◆ Work instructions
Find the line that contains "King nekretnine (13, 2465)". Output it and every line after it to the end of the records, exactly as they appear.
[Task inputs Boundary: Start]
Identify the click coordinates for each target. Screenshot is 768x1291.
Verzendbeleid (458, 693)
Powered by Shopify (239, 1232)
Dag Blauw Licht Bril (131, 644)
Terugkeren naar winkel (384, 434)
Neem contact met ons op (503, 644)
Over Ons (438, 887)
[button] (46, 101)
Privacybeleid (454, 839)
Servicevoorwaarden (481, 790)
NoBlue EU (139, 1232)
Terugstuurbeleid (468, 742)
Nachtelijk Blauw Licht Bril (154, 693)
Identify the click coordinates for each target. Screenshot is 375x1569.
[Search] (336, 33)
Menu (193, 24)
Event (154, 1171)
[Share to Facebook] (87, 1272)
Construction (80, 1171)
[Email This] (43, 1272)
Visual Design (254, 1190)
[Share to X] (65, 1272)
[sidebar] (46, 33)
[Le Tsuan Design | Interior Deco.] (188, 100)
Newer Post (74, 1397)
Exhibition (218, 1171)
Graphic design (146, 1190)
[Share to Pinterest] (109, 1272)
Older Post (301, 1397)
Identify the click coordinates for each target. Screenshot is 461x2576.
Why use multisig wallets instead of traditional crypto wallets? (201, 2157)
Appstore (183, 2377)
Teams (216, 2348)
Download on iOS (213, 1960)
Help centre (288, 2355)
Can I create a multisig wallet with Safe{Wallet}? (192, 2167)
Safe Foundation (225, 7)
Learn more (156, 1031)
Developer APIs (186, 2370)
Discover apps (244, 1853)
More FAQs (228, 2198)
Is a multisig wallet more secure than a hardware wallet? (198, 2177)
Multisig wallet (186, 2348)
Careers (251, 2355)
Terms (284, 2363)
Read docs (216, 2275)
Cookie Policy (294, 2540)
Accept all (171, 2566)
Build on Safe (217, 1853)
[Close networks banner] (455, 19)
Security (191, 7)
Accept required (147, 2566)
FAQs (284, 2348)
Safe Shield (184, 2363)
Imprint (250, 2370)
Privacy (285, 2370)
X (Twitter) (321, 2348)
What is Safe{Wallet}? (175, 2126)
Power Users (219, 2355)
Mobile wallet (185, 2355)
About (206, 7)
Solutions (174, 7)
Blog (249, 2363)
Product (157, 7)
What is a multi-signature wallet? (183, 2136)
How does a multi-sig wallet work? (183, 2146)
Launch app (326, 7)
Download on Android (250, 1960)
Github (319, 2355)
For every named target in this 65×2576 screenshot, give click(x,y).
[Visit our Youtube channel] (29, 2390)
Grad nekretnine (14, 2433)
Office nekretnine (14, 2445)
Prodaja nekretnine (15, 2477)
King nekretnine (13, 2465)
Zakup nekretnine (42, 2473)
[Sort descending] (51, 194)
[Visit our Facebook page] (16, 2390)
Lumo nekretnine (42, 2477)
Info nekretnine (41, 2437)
[Task inputs Boundary: End]
◆ Solution
King nekretnine (13, 2465)
Zakup nekretnine (42, 2473)
[Sort descending] (51, 194)
[Visit our Facebook page] (16, 2390)
Lumo nekretnine (42, 2477)
Info nekretnine (41, 2437)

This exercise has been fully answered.